(Records from a data source)
>>>

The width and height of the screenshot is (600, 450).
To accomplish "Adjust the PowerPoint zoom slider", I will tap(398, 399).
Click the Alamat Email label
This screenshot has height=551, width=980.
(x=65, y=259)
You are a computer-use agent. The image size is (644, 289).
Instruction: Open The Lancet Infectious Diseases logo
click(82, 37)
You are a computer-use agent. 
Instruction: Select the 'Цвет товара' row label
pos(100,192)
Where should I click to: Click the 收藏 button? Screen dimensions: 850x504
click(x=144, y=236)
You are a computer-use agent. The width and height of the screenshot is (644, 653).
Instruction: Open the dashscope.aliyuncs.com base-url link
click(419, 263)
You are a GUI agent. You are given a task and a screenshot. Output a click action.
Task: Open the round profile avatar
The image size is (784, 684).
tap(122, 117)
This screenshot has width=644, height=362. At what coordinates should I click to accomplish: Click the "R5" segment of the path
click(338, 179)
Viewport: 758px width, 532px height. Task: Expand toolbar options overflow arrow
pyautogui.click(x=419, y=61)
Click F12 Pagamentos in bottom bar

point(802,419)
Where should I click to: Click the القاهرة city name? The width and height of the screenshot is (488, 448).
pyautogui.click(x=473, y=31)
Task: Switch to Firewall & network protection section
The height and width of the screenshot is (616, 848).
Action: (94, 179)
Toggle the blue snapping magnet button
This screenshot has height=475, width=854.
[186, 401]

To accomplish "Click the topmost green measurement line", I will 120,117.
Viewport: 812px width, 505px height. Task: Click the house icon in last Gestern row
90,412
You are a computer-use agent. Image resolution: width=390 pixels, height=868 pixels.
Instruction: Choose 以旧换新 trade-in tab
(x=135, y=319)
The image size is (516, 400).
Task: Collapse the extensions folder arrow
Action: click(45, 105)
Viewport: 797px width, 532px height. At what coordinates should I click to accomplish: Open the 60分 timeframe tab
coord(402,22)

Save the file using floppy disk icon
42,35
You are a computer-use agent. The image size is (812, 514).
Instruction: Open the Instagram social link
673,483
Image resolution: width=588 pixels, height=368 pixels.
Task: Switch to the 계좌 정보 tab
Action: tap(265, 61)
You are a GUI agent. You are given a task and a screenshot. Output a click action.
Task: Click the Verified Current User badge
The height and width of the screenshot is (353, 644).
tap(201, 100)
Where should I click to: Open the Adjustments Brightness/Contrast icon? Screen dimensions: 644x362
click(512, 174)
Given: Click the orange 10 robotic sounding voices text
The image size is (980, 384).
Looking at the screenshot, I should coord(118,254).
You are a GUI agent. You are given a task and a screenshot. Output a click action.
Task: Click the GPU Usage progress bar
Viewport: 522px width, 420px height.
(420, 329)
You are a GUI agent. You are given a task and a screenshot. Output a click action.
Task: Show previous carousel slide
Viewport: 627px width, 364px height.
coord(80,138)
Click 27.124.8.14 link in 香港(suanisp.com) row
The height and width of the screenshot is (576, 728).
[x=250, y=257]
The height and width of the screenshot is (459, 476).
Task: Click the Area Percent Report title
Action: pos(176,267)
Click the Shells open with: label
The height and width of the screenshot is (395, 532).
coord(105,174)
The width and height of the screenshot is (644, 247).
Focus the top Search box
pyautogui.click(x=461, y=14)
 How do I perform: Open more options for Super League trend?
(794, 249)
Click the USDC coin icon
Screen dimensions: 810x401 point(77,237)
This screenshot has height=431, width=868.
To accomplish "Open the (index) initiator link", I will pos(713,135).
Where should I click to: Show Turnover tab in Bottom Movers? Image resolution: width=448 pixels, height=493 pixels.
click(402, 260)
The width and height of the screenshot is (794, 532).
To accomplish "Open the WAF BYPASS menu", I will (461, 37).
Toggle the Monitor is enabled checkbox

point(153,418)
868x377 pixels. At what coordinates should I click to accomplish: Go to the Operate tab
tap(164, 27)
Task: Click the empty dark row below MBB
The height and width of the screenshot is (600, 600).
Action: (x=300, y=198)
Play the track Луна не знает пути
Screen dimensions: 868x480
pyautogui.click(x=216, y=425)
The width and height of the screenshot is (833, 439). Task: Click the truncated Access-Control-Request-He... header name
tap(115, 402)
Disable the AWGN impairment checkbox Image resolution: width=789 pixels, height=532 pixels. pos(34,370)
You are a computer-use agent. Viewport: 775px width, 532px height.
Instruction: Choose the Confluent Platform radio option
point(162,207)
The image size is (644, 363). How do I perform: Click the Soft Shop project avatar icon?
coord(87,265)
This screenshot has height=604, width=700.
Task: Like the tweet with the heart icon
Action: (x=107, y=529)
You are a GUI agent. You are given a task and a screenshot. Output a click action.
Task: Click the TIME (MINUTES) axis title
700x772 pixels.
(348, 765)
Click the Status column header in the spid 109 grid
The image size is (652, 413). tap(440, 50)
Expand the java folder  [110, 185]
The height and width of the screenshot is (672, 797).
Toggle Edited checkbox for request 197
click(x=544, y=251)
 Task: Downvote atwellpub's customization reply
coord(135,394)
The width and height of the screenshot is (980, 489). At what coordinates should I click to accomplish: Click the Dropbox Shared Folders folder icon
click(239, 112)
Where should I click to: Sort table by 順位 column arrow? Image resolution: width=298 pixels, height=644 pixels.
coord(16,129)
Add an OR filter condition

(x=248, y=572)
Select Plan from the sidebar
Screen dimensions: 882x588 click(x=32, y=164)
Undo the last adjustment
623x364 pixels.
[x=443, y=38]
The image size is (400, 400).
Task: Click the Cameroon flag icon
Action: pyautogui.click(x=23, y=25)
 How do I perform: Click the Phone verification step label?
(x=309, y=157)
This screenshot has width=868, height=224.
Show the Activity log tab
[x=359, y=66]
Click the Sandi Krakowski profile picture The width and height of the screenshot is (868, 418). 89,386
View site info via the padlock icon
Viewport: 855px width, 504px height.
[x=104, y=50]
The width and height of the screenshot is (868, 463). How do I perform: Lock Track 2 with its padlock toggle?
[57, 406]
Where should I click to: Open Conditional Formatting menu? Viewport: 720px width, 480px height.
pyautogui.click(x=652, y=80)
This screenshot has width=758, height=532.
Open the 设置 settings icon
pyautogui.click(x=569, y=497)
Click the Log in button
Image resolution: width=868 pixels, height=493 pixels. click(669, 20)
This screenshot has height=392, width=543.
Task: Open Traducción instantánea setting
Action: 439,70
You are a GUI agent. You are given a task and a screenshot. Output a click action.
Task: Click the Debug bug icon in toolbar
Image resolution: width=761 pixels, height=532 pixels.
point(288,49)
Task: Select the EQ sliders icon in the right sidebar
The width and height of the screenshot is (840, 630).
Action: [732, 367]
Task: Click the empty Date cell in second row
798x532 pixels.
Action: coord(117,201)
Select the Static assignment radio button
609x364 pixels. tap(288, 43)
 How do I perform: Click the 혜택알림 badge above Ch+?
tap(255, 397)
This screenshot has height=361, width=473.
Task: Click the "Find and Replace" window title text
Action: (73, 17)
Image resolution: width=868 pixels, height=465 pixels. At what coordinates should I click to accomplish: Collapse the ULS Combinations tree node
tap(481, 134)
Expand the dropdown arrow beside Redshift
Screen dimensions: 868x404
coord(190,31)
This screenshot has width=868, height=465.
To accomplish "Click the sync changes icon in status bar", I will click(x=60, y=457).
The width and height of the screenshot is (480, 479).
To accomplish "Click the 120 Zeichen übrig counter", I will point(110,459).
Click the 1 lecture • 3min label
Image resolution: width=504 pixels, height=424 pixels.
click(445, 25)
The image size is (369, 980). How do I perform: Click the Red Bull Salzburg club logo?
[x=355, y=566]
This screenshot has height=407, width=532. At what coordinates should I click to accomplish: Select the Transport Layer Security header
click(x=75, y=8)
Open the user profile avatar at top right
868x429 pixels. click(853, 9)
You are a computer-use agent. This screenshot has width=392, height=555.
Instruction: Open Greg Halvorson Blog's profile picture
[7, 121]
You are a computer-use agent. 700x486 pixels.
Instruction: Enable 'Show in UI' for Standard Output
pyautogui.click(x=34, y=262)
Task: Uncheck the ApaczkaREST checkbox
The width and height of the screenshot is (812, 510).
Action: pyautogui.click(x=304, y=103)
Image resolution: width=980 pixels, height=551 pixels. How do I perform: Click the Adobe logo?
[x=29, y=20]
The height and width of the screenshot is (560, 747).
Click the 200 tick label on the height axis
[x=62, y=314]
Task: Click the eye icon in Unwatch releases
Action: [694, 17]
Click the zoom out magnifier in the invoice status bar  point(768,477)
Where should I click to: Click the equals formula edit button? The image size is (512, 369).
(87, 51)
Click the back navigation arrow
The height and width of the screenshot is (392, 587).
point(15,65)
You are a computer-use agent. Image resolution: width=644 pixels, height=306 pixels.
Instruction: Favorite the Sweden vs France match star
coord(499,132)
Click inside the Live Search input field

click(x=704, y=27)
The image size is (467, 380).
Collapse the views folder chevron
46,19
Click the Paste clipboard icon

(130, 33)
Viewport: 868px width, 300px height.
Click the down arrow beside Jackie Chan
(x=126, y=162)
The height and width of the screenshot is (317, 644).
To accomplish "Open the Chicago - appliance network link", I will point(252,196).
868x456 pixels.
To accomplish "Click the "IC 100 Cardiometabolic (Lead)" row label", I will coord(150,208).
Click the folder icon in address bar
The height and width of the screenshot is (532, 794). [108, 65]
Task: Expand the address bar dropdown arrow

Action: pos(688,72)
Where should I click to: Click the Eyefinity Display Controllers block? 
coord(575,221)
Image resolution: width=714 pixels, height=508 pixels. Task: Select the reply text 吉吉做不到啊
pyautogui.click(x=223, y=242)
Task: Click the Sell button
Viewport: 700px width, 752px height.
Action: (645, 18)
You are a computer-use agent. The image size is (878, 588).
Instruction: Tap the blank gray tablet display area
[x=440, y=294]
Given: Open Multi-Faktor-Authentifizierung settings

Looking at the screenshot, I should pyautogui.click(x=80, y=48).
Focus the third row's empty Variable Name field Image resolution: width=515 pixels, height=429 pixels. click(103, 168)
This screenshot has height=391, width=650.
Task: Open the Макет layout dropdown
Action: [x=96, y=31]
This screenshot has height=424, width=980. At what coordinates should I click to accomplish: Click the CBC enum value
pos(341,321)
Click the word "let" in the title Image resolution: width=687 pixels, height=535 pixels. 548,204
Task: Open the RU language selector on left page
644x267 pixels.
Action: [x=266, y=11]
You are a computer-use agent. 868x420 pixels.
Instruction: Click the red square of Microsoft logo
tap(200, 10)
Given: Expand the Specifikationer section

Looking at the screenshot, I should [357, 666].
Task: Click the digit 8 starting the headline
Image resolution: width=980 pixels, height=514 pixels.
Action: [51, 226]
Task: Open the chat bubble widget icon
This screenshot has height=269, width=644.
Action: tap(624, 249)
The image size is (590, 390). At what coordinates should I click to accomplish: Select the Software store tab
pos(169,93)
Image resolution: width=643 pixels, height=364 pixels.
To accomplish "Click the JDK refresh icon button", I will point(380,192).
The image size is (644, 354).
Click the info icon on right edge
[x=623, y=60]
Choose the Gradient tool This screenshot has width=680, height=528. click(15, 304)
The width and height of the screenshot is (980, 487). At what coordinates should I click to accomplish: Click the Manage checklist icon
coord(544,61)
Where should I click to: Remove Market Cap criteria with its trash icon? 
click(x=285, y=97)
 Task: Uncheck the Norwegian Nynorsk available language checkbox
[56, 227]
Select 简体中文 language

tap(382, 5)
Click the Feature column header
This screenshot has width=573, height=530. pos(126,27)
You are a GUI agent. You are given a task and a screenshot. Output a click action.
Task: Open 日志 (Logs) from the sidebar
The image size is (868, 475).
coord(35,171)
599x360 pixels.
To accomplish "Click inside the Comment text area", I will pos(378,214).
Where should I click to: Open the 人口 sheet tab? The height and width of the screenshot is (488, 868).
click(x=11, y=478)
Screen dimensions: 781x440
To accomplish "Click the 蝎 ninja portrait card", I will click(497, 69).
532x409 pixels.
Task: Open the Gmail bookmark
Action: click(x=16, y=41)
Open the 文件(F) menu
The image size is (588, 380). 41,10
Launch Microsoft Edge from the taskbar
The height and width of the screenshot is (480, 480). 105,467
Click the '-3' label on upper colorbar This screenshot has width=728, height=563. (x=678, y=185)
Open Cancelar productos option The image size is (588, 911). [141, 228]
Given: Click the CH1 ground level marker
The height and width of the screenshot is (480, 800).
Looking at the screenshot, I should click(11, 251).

<<<

**Required action**
Going line by line through the data, tally each one that includes the string "network", and answer with the tally only.

**Written solution**
2